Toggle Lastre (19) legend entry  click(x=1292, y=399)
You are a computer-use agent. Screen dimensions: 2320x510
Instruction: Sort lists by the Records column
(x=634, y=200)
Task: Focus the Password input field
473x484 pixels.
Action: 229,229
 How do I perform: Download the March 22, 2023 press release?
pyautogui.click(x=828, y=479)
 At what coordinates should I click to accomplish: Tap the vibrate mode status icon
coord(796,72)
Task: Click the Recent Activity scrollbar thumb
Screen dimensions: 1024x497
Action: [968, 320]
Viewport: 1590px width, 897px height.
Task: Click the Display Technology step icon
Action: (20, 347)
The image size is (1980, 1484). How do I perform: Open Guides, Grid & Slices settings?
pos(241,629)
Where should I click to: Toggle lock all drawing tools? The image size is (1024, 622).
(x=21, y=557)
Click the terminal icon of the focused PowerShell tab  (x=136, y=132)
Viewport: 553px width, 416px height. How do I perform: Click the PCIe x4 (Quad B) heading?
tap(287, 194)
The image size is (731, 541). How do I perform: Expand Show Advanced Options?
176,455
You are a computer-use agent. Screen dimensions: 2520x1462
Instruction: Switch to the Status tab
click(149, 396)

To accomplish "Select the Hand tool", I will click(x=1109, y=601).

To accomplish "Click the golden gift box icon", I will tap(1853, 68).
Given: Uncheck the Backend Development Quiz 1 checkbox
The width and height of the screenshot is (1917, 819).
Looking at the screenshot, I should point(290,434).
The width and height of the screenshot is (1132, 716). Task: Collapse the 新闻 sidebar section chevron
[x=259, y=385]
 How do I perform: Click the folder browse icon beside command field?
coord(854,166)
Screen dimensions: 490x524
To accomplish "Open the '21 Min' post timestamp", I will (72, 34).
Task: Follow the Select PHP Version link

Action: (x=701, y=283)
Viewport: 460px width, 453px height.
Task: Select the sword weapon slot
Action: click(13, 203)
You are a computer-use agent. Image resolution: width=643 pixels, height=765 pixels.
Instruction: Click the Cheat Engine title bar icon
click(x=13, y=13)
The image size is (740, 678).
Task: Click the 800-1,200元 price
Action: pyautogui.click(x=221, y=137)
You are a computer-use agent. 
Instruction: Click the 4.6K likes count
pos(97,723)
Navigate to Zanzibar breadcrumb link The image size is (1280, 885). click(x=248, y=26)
# # # # #
■ Tâche ■
Mettez toutes les lignes des enregistrements ci-dessus sous la forme d'une liste JSON de chaînes, à raison d'une chaîne par ligne, en omettant les lignes vides.

■ Résultat attendu ■
[
  "Toggle Lastre (19) legend entry  click(x=1292, y=399)",
  "You are a computer-use agent. Screen dimensions: 2320x510",
  "Instruction: Sort lists by the Records column",
  "(x=634, y=200)",
  "Task: Focus the Password input field",
  "473x484 pixels.",
  "Action: 229,229",
  " How do I perform: Download the March 22, 2023 press release?",
  "pyautogui.click(x=828, y=479)",
  " At what coordinates should I click to accomplish: Tap the vibrate mode status icon",
  "coord(796,72)",
  "Task: Click the Recent Activity scrollbar thumb",
  "Screen dimensions: 1024x497",
  "Action: [968, 320]",
  "Viewport: 1590px width, 897px height.",
  "Task: Click the Display Technology step icon",
  "Action: (20, 347)",
  "The image size is (1980, 1484). How do I perform: Open Guides, Grid & Slices settings?",
  "pos(241,629)",
  "Where should I click to: Toggle lock all drawing tools? The image size is (1024, 622).",
  "(x=21, y=557)",
  "Click the terminal icon of the focused PowerShell tab  (x=136, y=132)",
  "Viewport: 553px width, 416px height. How do I perform: Click the PCIe x4 (Quad B) heading?",
  "tap(287, 194)",
  "The image size is (731, 541). How do I perform: Expand Show Advanced Options?",
  "176,455",
  "You are a computer-use agent. Screen dimensions: 2520x1462",
  "Instruction: Switch to the Status tab",
  "click(149, 396)",
  "To accomplish \"Select the Hand tool\", I will click(x=1109, y=601).",
  "To accomplish \"Click the golden gift box icon\", I will tap(1853, 68).",
  "Given: Uncheck the Backend Development Quiz 1 checkbox",
  "The width and height of the screenshot is (1917, 819).",
  "Looking at the screenshot, I should point(290,434).",
  "The width and height of the screenshot is (1132, 716). Task: Collapse the 新闻 sidebar section chevron",
  "[x=259, y=385]",
  " How do I perform: Click the folder browse icon beside command field?",
  "coord(854,166)",
  "Screen dimensions: 490x524",
  "To accomplish \"Open the '21 Min' post timestamp\", I will (72, 34).",
  "Task: Follow the Select PHP Version link",
  "Action: (x=701, y=283)",
  "Viewport: 460px width, 453px height.",
  "Task: Select the sword weapon slot",
  "Action: click(13, 203)",
  "You are a computer-use agent. Image resolution: width=643 pixels, height=765 pixels.",
  "Instruction: Click the Cheat Engine title bar icon",
  "click(x=13, y=13)",
  "The image size is (740, 678).",
  "Task: Click the 800-1,200元 price",
  "Action: pyautogui.click(x=221, y=137)",
  "You are a computer-use agent. ",
  "Instruction: Click the 4.6K likes count",
  "pos(97,723)",
  "Navigate to Zanzibar breadcrumb link The image size is (1280, 885). click(x=248, y=26)"
]